TASK DIRECTIONS
Copy the full listing below line for line, without changing any character.

RECORDS SUPPLIED
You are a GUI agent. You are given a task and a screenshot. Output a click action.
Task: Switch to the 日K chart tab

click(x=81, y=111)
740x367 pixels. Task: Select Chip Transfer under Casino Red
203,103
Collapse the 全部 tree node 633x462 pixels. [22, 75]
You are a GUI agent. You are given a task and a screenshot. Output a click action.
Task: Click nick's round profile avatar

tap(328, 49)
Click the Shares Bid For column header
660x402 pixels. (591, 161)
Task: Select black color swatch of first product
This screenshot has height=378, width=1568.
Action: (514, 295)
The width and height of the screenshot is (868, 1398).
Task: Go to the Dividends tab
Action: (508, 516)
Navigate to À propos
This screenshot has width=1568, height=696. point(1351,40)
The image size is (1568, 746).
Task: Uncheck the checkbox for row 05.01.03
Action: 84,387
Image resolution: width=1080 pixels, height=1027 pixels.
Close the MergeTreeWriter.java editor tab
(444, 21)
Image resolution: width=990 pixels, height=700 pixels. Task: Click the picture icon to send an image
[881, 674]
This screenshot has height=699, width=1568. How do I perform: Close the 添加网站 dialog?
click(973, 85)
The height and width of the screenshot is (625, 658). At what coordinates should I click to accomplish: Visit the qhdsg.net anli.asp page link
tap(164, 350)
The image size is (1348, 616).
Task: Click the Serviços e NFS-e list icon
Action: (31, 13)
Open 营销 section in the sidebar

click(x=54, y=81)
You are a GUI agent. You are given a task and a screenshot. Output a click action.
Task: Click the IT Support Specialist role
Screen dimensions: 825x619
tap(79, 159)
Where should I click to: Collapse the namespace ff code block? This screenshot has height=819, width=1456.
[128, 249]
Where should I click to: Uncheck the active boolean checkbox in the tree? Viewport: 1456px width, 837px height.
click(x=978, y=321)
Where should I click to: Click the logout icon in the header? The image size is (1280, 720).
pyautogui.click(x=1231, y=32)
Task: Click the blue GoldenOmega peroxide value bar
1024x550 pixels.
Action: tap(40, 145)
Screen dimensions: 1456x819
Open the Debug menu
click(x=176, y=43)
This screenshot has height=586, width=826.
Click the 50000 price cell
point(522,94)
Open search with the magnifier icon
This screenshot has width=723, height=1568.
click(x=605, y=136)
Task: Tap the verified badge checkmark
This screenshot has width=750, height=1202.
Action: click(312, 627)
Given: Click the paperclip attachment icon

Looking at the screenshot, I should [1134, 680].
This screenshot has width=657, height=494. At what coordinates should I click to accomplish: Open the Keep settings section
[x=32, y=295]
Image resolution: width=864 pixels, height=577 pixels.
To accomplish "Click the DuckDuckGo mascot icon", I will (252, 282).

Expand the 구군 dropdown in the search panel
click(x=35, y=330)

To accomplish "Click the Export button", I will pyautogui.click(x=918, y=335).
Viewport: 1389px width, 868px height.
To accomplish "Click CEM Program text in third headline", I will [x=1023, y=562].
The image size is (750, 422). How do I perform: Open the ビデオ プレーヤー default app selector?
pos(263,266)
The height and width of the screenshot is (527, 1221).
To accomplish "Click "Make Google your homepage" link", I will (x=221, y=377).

THE OUTPUT
You are a GUI agent. You are given a task and a screenshot. Output a click action.
Task: Switch to the 日K chart tab

click(x=81, y=111)
740x367 pixels. Task: Select Chip Transfer under Casino Red
203,103
Collapse the 全部 tree node 633x462 pixels. [22, 75]
You are a GUI agent. You are given a task and a screenshot. Output a click action.
Task: Click nick's round profile avatar

tap(328, 49)
Click the Shares Bid For column header
660x402 pixels. (591, 161)
Task: Select black color swatch of first product
This screenshot has height=378, width=1568.
Action: (514, 295)
The width and height of the screenshot is (868, 1398).
Task: Go to the Dividends tab
Action: (508, 516)
Navigate to À propos
This screenshot has width=1568, height=696. point(1351,40)
The image size is (1568, 746).
Task: Uncheck the checkbox for row 05.01.03
Action: 84,387
Image resolution: width=1080 pixels, height=1027 pixels.
Close the MergeTreeWriter.java editor tab
(444, 21)
Image resolution: width=990 pixels, height=700 pixels. Task: Click the picture icon to send an image
[881, 674]
This screenshot has height=699, width=1568. How do I perform: Close the 添加网站 dialog?
click(973, 85)
The height and width of the screenshot is (625, 658). At what coordinates should I click to accomplish: Visit the qhdsg.net anli.asp page link
tap(164, 350)
The image size is (1348, 616).
Task: Click the Serviços e NFS-e list icon
Action: (31, 13)
Open 营销 section in the sidebar

click(x=54, y=81)
You are a GUI agent. You are given a task and a screenshot. Output a click action.
Task: Click the IT Support Specialist role
Screen dimensions: 825x619
tap(79, 159)
Where should I click to: Collapse the namespace ff code block? This screenshot has height=819, width=1456.
[128, 249]
Where should I click to: Uncheck the active boolean checkbox in the tree? Viewport: 1456px width, 837px height.
click(x=978, y=321)
Where should I click to: Click the logout icon in the header? The image size is (1280, 720).
pyautogui.click(x=1231, y=32)
Task: Click the blue GoldenOmega peroxide value bar
1024x550 pixels.
Action: tap(40, 145)
Screen dimensions: 1456x819
Open the Debug menu
click(x=176, y=43)
This screenshot has height=586, width=826.
Click the 50000 price cell
point(522,94)
Open search with the magnifier icon
This screenshot has width=723, height=1568.
click(x=605, y=136)
Task: Tap the verified badge checkmark
This screenshot has width=750, height=1202.
Action: click(312, 627)
Given: Click the paperclip attachment icon

Looking at the screenshot, I should [1134, 680].
This screenshot has width=657, height=494. At what coordinates should I click to accomplish: Open the Keep settings section
[x=32, y=295]
Image resolution: width=864 pixels, height=577 pixels.
To accomplish "Click the DuckDuckGo mascot icon", I will (252, 282).

Expand the 구군 dropdown in the search panel
click(x=35, y=330)

To accomplish "Click the Export button", I will pyautogui.click(x=918, y=335).
Viewport: 1389px width, 868px height.
To accomplish "Click CEM Program text in third headline", I will [x=1023, y=562].
The image size is (750, 422). How do I perform: Open the ビデオ プレーヤー default app selector?
pos(263,266)
The height and width of the screenshot is (527, 1221).
To accomplish "Click "Make Google your homepage" link", I will (x=221, y=377).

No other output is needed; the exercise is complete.